───── Source passage ─────

15,000 people’s waste is treated in what looks like the most beautiful park that you could imagine on flat land. It’s really pretty. But it’s our wastewater treatment. If you had searched that 8 years ago, alternative methods for wastewater treatment using natural plants, you wouldn’t have found anything on that site.
But what this 100 level [first year] class did is, they had 80 students go out and research each aspect of the marsh, and then write about it with photos in detail. And then the teacher helped to collate and curate all that. So now, every week there’s visitors to Arcata Marsh that want to replicate it in their city or their country.
And then at the graduate level course, you’re making projects and you’re documenting those and sharing them with the public.
So, service learning is an older concept that predates wiki by a very, very long time, right? And this is a pretty novel application of this idea of service learning to the creation of free content. What were the original examples of service learning before this kind of thing?
An example from way before this would be in the social services sector, where you have students in the US working with populations in need, and those populations in need are getting services while the students are learning. And there’s somebody that’s making sure that it’s all being done in a way that’s respectful and value add to everyone.

─────

→ **Set of tasks**
(1) Reproduce the part of the service learning passage that begins with the words containing "15,000 people’s waste" and ends with "or their country.".
(2) List every number written as numerals in the service learning passage, in the order they appear.

───── Data supplied ─────

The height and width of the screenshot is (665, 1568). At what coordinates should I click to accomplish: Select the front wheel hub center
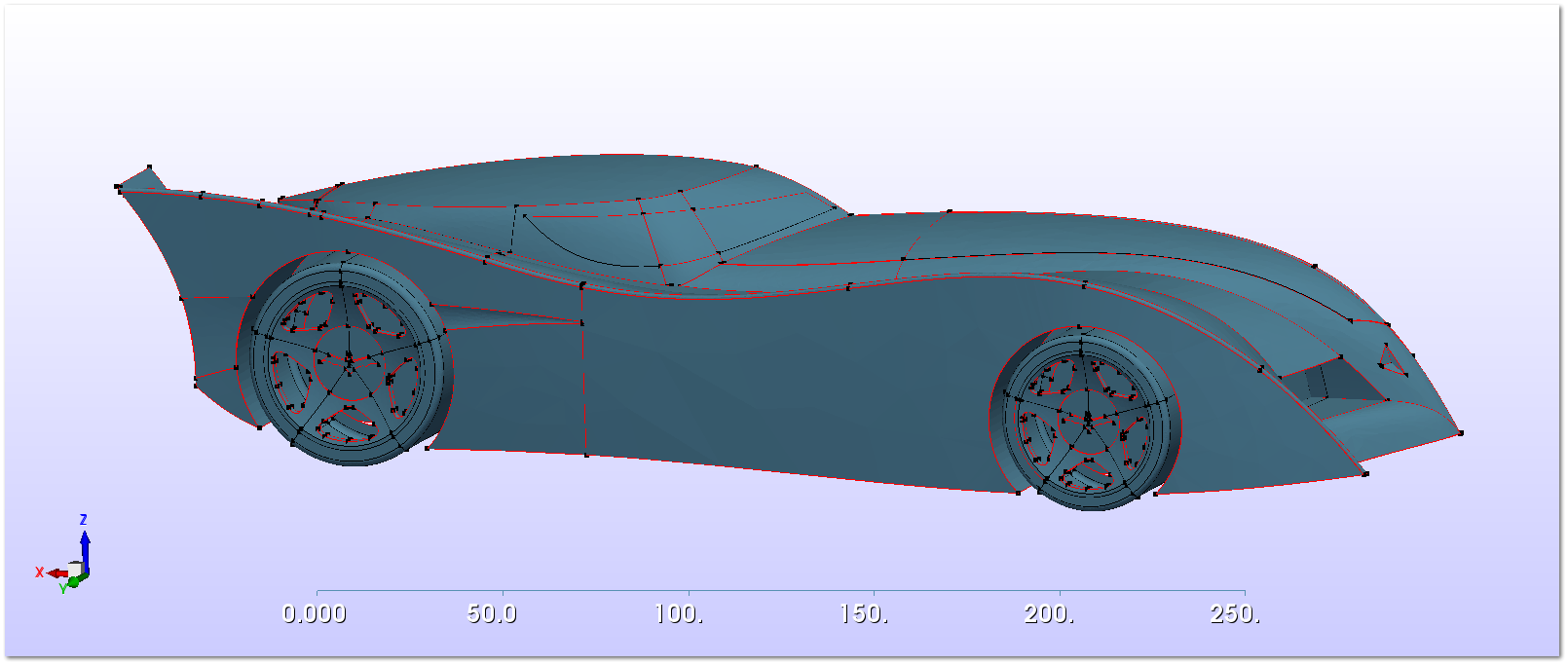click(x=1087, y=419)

─────
───── Data supplied ─────

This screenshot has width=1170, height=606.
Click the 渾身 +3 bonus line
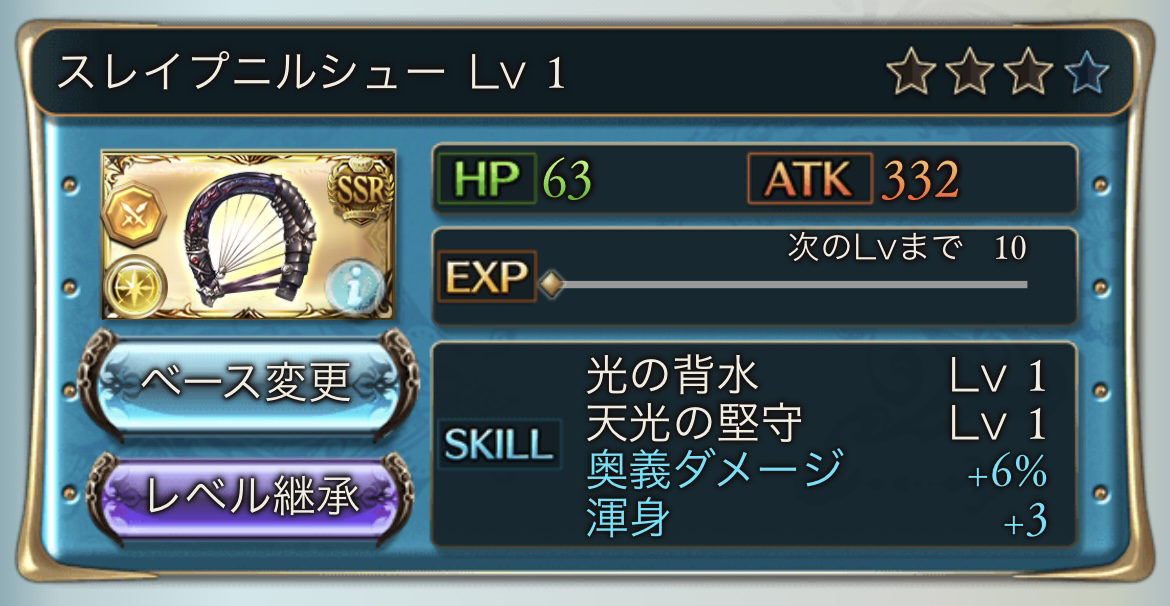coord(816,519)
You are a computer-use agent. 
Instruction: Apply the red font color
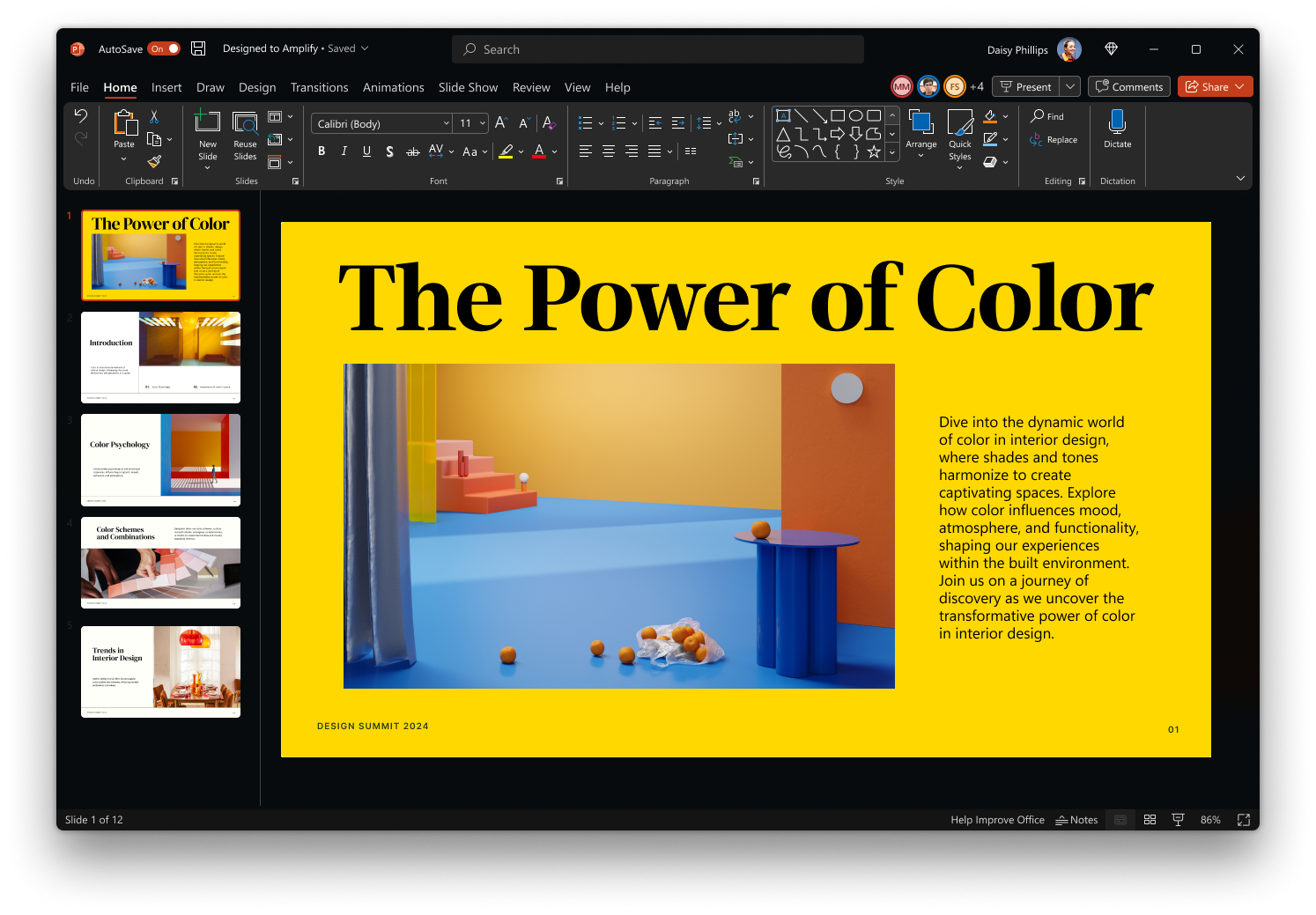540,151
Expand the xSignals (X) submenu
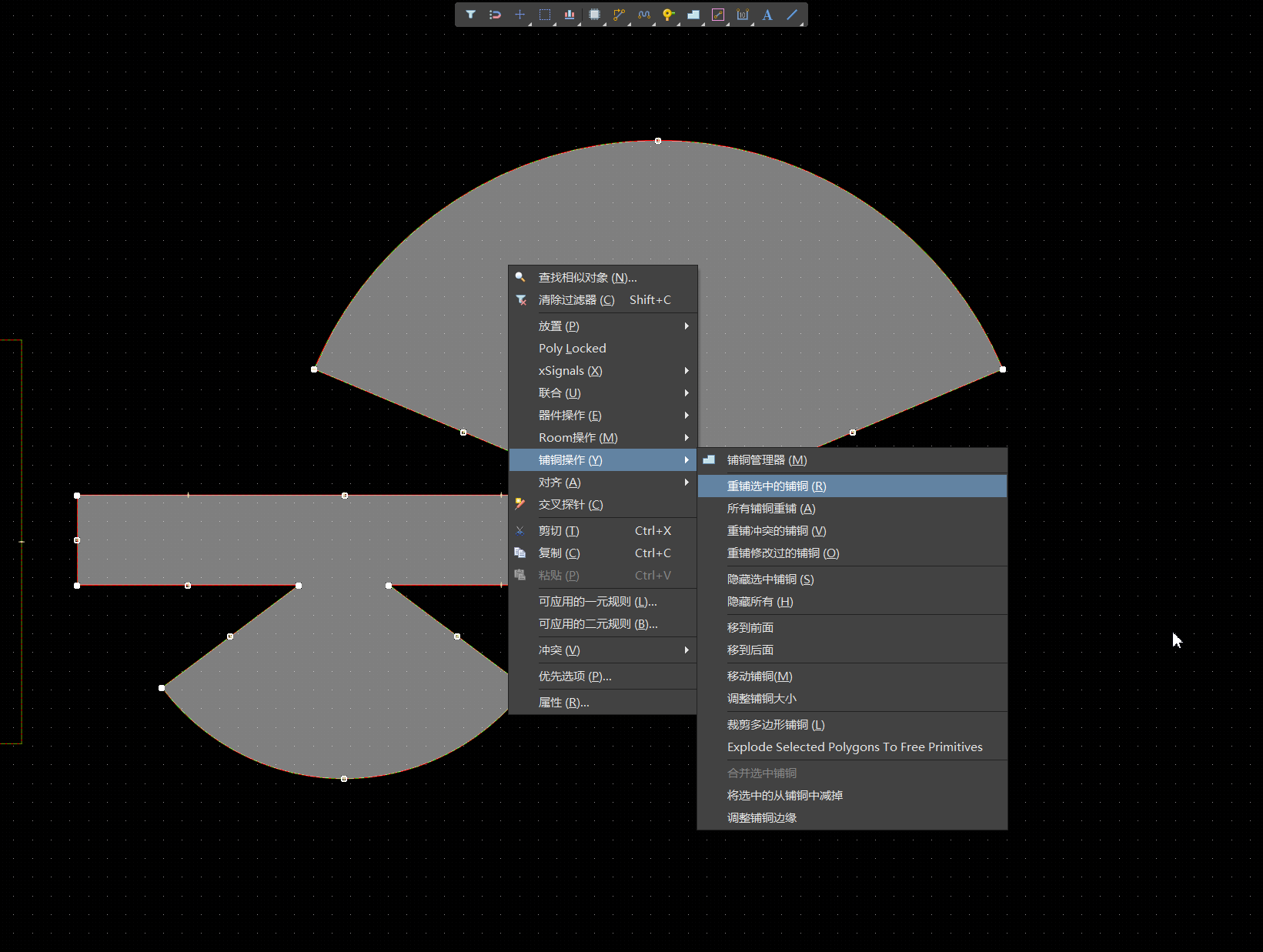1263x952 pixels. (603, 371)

─────

→ **Problem solutions**
(1)
15,000 people’s waste is treated in what looks like the most beautiful park that you could imagine on flat land. It’s really pretty. But it’s our wastewater treatment. If you had searched that 8 years ago, alternative methods for wastewater treatment using natural plants, you wouldn’t have found anything on that site.
But what this 100 level [first year] class did is, they had 80 students go out and research each aspect of the marsh, and then write about it with photos in detail. And then the teacher helped to collate and curate all that. So now, every week there’s visitors to Arcata Marsh that want to replicate it in their city or their country.

(2)
15,000
8
100
80